MA2 Jessica Harper, also of Cusco barracks commented on his hypothesis, saying it was “absolutely gross.”
After initial reports of the hot chick hit the local bar called O’Kelly’s, Soldiers and Sailors speculated on the identity of the alleged ‘8’. Cryptologic Technician Collection 1st Class (CTR1) Aaron Smith of the Joint Intelligence Group took command of the situation and implemented an organized search of the bowling alley, Taco Bell, Jerk House restaurant, and the movie theater.
During the search, the parties picked up more male volunteers as the news spread.
“Holy shit an 8?!?,” said an unidentified man carrying a folding camp chair sprinting away from the Friday night double feature. “Dibs motherfuckers! Dibs!”

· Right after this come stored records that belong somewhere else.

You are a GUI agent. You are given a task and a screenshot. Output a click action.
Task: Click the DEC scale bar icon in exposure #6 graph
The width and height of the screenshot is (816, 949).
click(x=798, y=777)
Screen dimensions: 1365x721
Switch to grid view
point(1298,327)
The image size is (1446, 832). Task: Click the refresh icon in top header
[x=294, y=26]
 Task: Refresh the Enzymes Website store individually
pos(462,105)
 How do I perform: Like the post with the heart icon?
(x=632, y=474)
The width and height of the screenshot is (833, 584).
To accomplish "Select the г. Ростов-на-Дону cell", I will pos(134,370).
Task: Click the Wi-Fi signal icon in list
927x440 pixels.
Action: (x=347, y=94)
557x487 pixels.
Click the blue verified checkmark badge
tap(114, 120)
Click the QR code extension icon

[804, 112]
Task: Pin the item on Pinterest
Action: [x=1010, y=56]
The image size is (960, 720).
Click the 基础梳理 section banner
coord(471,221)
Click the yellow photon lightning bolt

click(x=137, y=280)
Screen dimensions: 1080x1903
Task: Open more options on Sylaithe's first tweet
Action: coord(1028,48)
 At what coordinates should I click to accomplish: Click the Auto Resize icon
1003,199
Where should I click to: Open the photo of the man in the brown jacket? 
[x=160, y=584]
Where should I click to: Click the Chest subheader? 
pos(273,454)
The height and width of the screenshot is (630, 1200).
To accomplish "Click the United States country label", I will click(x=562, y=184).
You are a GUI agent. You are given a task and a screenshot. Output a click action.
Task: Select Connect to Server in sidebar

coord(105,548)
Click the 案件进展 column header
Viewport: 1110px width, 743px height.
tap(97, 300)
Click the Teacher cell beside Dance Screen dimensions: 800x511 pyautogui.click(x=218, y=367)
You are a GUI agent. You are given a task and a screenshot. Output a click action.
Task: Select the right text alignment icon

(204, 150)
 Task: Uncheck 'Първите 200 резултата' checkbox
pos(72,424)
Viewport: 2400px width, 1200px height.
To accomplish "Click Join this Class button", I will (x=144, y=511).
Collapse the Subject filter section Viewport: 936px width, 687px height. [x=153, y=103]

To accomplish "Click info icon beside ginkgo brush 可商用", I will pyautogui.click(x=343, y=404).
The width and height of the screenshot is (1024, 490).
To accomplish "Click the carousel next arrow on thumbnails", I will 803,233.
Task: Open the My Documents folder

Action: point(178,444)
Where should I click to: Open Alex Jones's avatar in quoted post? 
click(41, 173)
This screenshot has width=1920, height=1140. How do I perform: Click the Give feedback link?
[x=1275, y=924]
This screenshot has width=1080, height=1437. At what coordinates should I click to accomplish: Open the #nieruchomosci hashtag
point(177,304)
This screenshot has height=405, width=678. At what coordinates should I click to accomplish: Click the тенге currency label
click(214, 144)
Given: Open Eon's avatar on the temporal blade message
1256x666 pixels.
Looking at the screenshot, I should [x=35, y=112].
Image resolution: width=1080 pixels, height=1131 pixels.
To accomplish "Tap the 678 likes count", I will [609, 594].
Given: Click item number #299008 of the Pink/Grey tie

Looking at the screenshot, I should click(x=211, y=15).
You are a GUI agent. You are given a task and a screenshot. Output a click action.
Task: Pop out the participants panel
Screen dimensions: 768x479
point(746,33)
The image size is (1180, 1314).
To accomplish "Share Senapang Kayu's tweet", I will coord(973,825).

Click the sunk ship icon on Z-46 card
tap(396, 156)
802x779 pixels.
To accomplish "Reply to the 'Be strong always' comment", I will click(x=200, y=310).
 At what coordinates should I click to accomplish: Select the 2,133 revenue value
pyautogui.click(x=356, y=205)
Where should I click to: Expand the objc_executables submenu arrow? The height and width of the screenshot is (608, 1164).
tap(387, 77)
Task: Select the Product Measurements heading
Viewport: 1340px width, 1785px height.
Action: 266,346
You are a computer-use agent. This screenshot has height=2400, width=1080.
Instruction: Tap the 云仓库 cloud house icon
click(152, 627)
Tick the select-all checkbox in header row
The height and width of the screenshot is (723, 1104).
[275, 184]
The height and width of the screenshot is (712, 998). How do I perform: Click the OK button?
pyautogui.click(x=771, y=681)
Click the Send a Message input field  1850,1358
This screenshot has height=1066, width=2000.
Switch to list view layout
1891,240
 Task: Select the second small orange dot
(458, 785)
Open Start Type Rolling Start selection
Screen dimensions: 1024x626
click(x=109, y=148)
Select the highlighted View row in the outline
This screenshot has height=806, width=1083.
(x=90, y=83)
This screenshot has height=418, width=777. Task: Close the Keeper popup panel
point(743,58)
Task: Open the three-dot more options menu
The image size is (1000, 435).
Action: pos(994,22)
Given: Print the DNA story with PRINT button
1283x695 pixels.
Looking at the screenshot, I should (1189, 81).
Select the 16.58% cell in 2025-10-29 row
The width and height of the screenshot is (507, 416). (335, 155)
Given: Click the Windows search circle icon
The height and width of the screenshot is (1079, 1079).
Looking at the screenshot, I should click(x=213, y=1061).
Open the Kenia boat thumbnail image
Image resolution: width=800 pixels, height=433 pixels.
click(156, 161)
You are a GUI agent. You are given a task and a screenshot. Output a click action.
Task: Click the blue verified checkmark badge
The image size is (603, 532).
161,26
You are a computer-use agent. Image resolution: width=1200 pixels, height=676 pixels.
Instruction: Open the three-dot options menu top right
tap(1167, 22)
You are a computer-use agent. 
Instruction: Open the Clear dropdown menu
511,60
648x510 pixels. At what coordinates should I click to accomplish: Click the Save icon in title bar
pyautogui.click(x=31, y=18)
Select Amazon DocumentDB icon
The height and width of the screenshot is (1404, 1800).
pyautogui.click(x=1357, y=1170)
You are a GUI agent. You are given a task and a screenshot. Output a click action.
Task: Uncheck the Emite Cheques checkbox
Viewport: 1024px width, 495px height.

As of Monday evening there have been no confirmed sightings of the mysterious beauty, but a dive shop owner and operator who asked to only be identified as “J”, claims to have seen what he believes to be the newcomer in question eating brunch at the highly rated Windjammer restaurant Sunday morning, “I couldn’t really tell because she had [members of the Puerto Rican National Guard] hanging all over her.”
Undeterred and visibly aroused, CTR1 Smith said he is “definitely going with my boys to check out Windmill Beach this weekend.”
This isn’t an isolated sighting among deployed service members, with other bases having similar reports. At Kandahar Air Field, soldiers with the 10th Mountain Division have confirmed spotting what they believed to be a “Deployment 10” — a new record for the unit.